---- Data section

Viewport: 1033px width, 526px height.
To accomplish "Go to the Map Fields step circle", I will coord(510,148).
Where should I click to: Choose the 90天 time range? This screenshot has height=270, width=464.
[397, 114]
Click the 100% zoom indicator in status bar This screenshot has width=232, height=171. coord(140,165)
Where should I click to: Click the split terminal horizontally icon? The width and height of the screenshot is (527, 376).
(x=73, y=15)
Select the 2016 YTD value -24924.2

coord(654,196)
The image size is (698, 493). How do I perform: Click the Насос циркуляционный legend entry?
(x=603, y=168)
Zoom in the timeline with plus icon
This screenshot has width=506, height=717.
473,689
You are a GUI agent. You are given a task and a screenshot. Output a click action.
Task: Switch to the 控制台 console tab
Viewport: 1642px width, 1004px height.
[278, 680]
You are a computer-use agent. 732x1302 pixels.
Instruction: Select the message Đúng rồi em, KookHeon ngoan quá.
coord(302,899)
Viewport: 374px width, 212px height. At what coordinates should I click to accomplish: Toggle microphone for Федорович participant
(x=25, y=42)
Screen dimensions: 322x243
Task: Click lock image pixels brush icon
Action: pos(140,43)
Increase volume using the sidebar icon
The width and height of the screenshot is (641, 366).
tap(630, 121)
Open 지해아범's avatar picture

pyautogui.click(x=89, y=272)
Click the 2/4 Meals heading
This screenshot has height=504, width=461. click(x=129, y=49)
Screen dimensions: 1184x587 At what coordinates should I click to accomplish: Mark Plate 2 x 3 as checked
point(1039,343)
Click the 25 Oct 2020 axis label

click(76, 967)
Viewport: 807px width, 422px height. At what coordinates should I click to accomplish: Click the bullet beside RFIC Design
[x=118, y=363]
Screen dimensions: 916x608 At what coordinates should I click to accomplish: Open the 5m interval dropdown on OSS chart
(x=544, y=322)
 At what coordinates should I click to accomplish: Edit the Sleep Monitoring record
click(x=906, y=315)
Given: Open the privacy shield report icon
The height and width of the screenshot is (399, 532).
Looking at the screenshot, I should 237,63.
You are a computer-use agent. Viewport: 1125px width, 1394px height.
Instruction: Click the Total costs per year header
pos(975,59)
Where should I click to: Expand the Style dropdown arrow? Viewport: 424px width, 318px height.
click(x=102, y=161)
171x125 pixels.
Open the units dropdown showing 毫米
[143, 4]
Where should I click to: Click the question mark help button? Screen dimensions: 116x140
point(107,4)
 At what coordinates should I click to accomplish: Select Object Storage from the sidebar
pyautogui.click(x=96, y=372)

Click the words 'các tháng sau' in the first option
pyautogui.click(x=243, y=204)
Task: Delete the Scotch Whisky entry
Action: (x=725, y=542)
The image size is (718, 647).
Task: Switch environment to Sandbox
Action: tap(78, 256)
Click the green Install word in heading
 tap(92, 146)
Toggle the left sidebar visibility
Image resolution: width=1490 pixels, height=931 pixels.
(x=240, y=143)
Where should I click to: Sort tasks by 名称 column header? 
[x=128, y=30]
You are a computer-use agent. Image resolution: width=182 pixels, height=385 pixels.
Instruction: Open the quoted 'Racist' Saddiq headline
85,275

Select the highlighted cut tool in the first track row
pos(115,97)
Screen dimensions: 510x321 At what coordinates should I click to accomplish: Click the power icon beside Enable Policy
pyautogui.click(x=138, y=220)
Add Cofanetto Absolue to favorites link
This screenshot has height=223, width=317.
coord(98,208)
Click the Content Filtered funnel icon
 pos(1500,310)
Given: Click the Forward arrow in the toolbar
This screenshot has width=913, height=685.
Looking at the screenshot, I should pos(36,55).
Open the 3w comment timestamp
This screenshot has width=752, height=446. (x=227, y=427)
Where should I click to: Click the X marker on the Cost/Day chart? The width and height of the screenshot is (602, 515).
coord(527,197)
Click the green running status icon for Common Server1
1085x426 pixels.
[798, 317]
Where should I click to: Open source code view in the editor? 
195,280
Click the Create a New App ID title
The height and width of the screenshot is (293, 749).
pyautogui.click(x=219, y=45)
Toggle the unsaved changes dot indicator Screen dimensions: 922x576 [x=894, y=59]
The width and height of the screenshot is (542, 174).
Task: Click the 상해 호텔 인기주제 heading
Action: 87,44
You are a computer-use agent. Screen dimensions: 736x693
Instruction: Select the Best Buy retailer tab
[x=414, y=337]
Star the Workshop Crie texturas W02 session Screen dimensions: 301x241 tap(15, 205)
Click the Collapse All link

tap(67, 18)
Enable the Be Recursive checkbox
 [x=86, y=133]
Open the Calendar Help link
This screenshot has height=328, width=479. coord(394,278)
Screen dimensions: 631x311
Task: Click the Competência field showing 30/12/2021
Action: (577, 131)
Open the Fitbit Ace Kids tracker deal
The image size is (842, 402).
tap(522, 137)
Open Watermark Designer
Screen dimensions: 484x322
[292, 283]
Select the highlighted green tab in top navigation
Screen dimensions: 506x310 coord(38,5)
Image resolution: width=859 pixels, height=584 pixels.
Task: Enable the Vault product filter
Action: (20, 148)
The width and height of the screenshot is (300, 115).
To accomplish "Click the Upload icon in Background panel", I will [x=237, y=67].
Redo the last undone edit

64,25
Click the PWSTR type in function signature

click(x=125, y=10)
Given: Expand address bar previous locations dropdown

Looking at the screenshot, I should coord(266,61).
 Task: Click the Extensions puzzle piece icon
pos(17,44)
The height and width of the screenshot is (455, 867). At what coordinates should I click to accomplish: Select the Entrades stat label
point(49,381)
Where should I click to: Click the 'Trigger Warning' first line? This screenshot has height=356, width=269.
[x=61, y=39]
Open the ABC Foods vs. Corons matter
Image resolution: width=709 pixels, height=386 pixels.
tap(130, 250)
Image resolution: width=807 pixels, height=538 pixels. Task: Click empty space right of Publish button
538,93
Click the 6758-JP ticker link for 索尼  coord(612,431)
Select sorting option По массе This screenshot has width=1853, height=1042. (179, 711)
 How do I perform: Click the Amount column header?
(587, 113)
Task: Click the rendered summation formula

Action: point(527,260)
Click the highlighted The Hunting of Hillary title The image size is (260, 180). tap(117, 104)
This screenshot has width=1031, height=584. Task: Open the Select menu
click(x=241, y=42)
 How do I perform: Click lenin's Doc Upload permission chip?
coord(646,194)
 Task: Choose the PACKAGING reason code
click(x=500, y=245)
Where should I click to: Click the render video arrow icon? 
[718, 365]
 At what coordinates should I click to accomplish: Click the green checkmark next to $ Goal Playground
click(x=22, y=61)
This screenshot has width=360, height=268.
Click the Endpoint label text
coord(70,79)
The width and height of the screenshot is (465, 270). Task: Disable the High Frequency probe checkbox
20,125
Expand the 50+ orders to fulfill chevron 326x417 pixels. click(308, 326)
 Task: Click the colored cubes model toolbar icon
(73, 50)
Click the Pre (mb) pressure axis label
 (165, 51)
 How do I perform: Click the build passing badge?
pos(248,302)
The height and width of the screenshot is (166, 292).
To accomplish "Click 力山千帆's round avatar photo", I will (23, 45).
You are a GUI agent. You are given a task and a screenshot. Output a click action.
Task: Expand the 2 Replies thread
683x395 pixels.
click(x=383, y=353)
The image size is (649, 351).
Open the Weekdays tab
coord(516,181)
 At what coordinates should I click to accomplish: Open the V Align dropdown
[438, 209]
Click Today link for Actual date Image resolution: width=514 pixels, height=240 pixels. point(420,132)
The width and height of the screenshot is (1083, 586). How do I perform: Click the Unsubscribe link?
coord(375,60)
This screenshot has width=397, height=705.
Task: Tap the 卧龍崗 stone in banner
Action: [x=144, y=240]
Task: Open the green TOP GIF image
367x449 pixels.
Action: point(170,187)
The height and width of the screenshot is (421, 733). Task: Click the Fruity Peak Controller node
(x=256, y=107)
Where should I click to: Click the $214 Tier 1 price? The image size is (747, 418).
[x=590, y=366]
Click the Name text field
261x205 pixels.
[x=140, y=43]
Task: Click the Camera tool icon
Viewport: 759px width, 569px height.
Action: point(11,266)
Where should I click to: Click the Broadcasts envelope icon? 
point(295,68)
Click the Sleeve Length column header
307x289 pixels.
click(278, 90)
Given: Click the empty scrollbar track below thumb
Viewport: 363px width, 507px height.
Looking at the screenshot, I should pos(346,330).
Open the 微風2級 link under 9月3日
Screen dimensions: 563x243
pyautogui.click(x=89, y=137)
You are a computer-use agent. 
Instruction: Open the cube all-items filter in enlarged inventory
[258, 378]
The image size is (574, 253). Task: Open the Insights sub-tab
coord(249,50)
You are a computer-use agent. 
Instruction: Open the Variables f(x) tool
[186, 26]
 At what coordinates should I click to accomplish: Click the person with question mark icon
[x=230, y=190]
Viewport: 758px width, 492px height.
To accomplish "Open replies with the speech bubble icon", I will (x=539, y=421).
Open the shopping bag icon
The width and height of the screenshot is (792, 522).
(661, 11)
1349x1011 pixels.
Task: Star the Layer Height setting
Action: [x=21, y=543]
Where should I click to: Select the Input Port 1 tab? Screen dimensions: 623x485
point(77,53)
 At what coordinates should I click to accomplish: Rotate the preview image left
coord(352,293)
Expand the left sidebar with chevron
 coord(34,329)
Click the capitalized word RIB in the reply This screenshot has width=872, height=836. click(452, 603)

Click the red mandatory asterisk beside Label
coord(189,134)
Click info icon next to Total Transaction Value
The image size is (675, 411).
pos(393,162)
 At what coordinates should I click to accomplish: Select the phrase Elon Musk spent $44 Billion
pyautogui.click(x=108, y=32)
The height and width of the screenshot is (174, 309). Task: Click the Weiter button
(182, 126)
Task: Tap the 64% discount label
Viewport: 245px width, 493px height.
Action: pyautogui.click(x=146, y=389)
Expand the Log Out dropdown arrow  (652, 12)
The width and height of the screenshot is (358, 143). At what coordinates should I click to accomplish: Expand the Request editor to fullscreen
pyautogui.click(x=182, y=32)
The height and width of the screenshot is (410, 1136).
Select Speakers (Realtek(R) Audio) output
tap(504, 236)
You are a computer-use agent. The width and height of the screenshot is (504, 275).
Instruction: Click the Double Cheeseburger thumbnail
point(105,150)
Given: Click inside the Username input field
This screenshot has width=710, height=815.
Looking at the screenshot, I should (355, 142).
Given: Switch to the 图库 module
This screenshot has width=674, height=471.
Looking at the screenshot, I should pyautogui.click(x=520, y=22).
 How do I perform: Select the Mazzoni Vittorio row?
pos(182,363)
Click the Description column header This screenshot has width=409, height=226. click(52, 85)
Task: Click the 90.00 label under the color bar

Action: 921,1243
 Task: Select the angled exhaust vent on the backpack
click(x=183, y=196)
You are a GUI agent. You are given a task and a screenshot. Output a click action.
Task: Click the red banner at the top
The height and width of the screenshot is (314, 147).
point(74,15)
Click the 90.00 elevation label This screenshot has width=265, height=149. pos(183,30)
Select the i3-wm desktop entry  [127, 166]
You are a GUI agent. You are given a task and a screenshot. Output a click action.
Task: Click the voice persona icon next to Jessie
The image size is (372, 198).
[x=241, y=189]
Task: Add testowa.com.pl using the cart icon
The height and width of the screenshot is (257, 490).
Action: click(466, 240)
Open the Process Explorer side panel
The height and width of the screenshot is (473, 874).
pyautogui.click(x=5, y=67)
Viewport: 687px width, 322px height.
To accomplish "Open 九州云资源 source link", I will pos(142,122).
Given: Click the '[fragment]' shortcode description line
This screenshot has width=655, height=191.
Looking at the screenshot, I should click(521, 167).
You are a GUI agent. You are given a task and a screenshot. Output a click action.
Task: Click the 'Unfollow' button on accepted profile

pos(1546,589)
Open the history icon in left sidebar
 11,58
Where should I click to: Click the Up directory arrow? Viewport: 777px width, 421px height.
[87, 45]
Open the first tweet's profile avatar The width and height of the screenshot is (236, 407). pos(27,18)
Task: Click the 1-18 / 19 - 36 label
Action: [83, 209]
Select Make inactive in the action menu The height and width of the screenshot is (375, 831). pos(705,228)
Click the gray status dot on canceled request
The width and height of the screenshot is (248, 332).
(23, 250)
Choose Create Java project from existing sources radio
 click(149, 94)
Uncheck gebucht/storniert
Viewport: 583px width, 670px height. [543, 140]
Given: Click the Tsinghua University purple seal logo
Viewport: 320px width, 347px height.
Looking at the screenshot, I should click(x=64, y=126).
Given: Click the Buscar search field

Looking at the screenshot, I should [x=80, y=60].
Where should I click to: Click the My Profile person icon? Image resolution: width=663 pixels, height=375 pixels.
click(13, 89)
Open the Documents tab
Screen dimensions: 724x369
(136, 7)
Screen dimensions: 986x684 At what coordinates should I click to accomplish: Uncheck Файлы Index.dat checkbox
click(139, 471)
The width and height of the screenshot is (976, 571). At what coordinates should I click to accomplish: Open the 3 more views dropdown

--------

**Task requirements**. Go line by line through the data above and report each one that holds the string "using".

**Answer to this exercise**.
Increase volume using the sidebar icon
Task: Add testowa.com.pl using the cart icon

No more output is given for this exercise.